Time taken: 0.299 seconds, Fetched: 70 row(s)
hive>

It is generating only Map Only join not Bucket Map join or SMB Map join.What is the problem ???

						
5 REPLIES 5

Re: BucketMap Join or SMB MapJoin not generating or creating???

Master Collaborator

For SMBJoin you will also need the sorted by (course_id) in your create table DDL.

Re: BucketMap Join or SMB MapJoin not generating or creating???

Rising Star

You need to set the bucketing parameters while loading the bucketed tables as well.

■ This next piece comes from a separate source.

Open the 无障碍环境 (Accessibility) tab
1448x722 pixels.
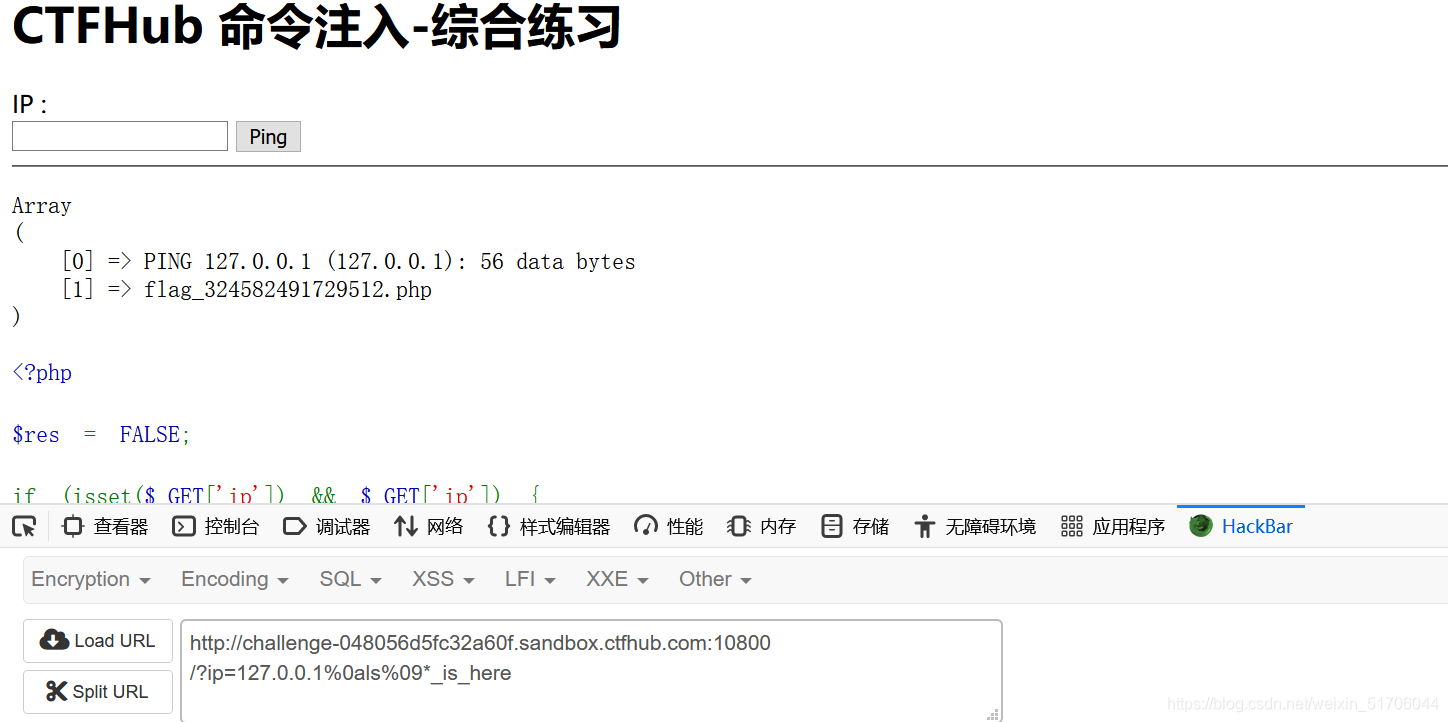coord(974,525)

Re: BucketMap Join or SMB MapJoin not generating or creating???

Rising Star

@hrongali

I tried like that also ,

set hive.auto.convert.sortmerge.join=true;
set hive.optimize.bucketmapjoin=true;
set hive.optimize.bucketmapjoin.sortedmerge=true;
set hive.enforce.bucketing=true;
set hive.enforce.sorting=true;
set hive.auto.convert.join=true;
Now ,i make the tables sorted along with bucketing then i got following error

hive> explain select * FROM bucket_small a JOIN bucket_big b ON a.key = b.key;
FAILED: SemanticException [Error 10135]: Sort merge bucketed join could not be performed. If you really want to perform the operation, either set hive.optimize.bucketmapjoin.sortedmerge=false, or set hive.enforce.sortmergebucketmapjoin=false.
when i make following property false and execute plan,map join is generating
 

hive> set hive.optimize.bucketmapjoin.sortedmerge=false;

Highlighted

Re: BucketMap Join or SMB MapJoin not generating or creating???

Rising Star

You can try setting the auto join option with below 2 additional properties.

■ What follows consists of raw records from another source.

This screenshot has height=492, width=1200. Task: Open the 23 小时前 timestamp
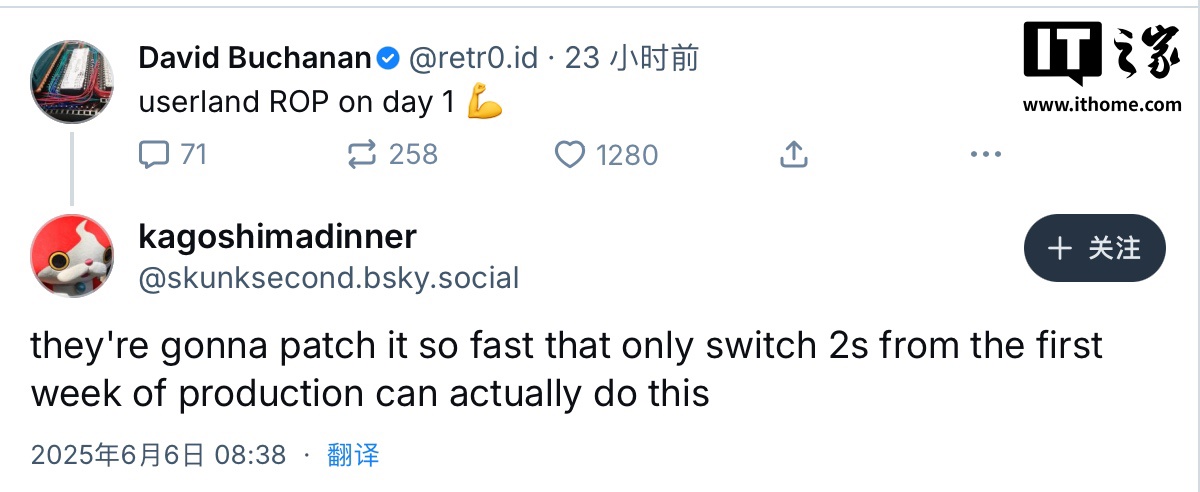point(632,59)
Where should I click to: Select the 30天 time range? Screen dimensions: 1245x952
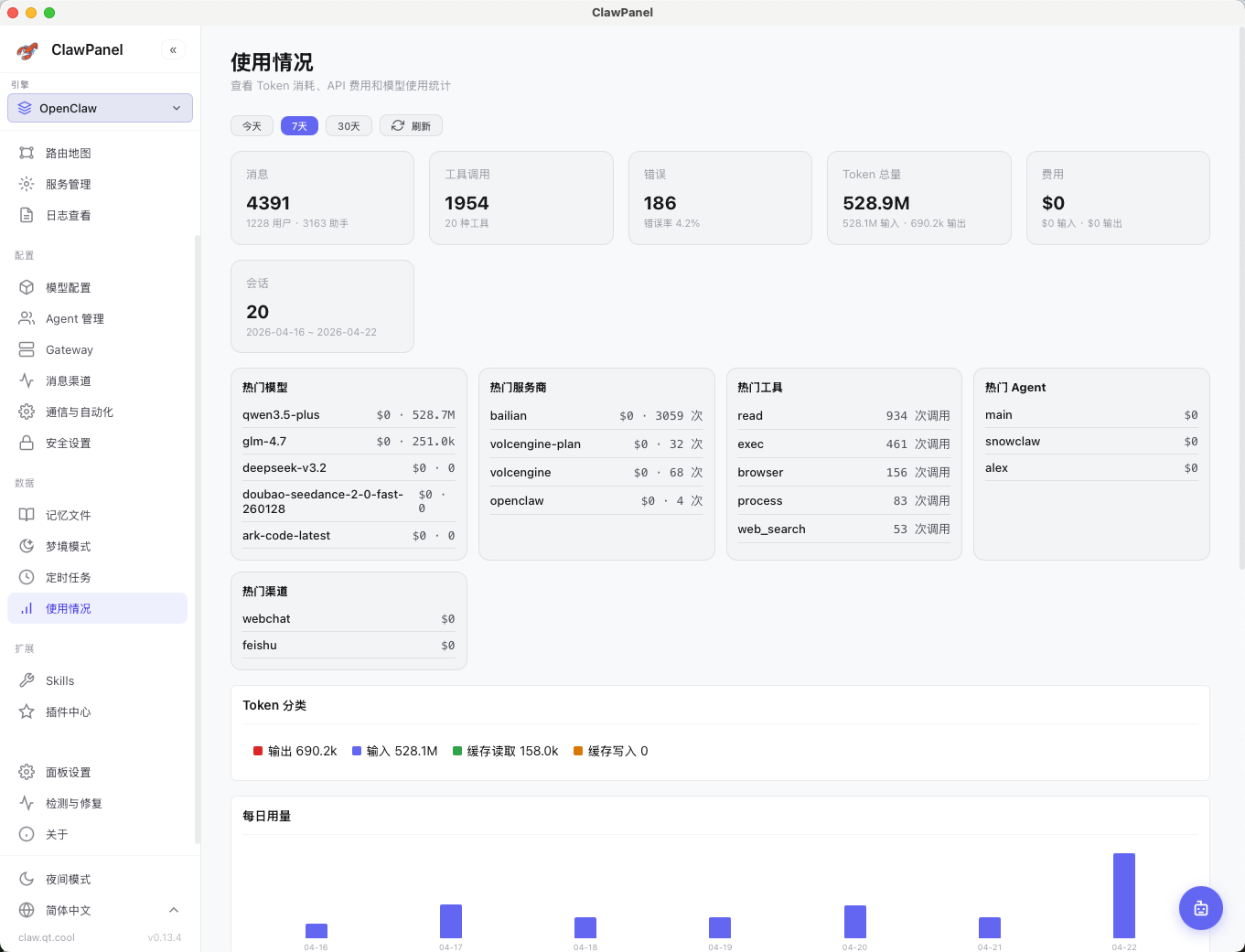pyautogui.click(x=349, y=126)
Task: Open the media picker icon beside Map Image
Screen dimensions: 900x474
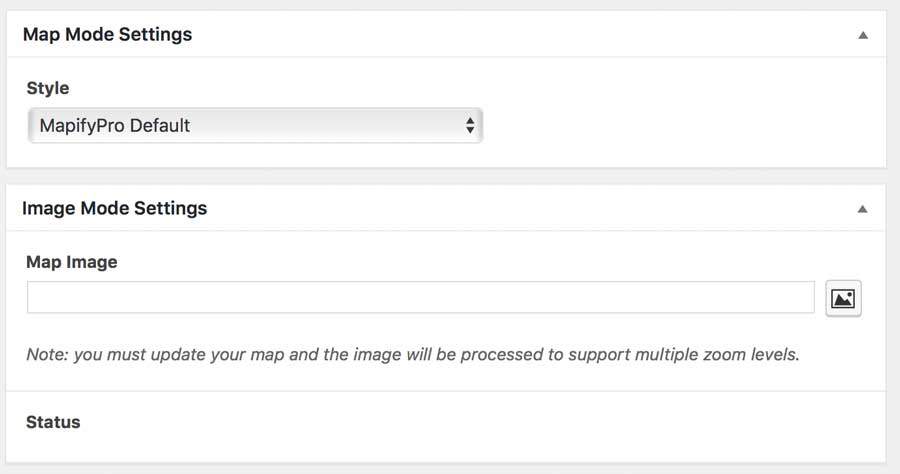Action: (843, 298)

set hive.auto.convert.join.noconditionaltask = true;

set hive.auto.convert.join.noconditionaltask.size = 10000000;

Also there is an option to set the big table selection policy using the following configuration:

set hive.auto.convert.sortmerge.join.bigtable.selection.policy = org.apache.hadoop.hive.ql.optimizer.TableSizeBasedBigTableSelectorForAutoSMJ;

please try if that helps.

Re: BucketMap Join or SMB MapJoin not generating or creating???

Mentor

@Suresh Bonam has this been resolved? Can you post your solution or accept the best answer?